SOURCE EXCERPT →
Thursday, April 7, 2011

Hadramawt

Region of Yemen, located in the eastern regions. It may be understood as the valley of Hadramawt, or Wadi Hadramawt, located in the mountaineous interior, or the larger lands stretching to the sea.
The Hadramawt governorate has an area of 167,000 km², ca. 1.2 million inhabitants, and the sea port of Mukalla as its administrative centre and largest city (190,000). Other large settlements include the sea port of Ash-Shihr (70,000); Say’un (55,000) in the Hadramawt valley. In this valley it is the smaller Shibam (16,000) which is most known, thanks to its “skyscraper” architecture.
There is today a Hadramawt governorate, covering lands smaller than the historical Hadramawt. Before the creation of modern Yemen, the lands of Hadramawt formed to sultanates: Qu’ayti and Kathiri.
Until the 3rd century CE, Hadramawt belonged to the lands of Shabwa. Some definitions make Hadramawt include the lands of the former Mahra sultanate, but these lands are neither geographically or culturally Hadramati.
Central in the region is the Hadramawt valley set in the Al-Jol pleateau. The valley is marked by its deeply sunk wadis. It is the home of a population of about 200,000.
Hadramawt borders historically to the Dhofar region of southern Oman, in the north to the empty lands of Rub al-Khali.
The communities of Hadramawt consists of densely built towns located to ancient wells.

DATASET EXCERPT →
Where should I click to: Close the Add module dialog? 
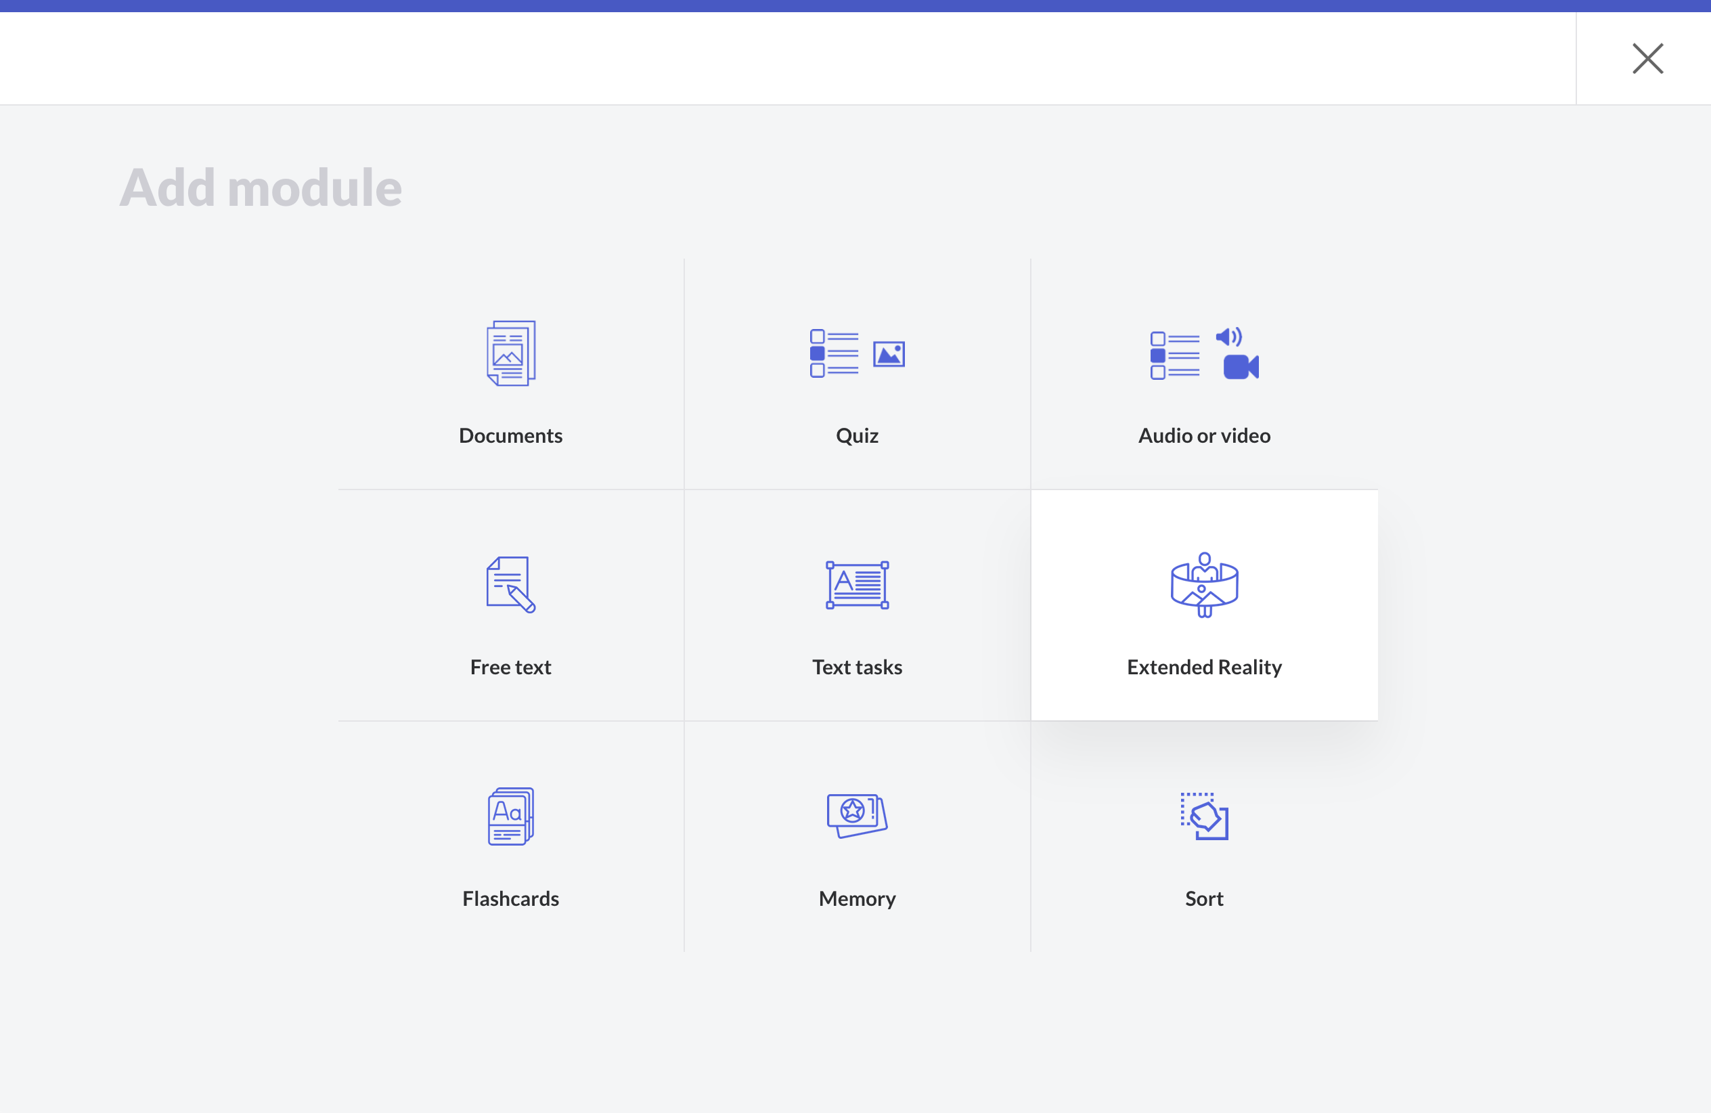(1647, 59)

JOB 1 → Please sum up the Hadramawt text above in two sentences.
JOB 2 → From the Hadramawt text, reproduce the part that opens with the words containing "Central in the" and closes with "of Rub al-Khali.".

OUTPUT 1 → Hadramawt is a region in eastern Yemen that can mean either the valley of Wadi Hadramawt in the mountainous interior or the wider lands reaching to the sea, and today's Hadramawt governorate, smaller than the historical region, has about 1.2 million inhabitants, with the port of Mukalla as its administrative center. At its heart lies the Hadramawt valley in the Al-Jol plateau, marked by deeply sunk wadis and home to about 200,000 people, and the region's communities are densely built towns located at ancient wells.

OUTPUT 2 →
Central in the region is the Hadramawt valley set in the Al-Jol pleateau. The valley is marked by its deeply sunk wadis. It is the home of a population of about 200,000.
Hadramawt borders historically to the Dhofar region of southern Oman, in the north to the empty lands of Rub al-Khali.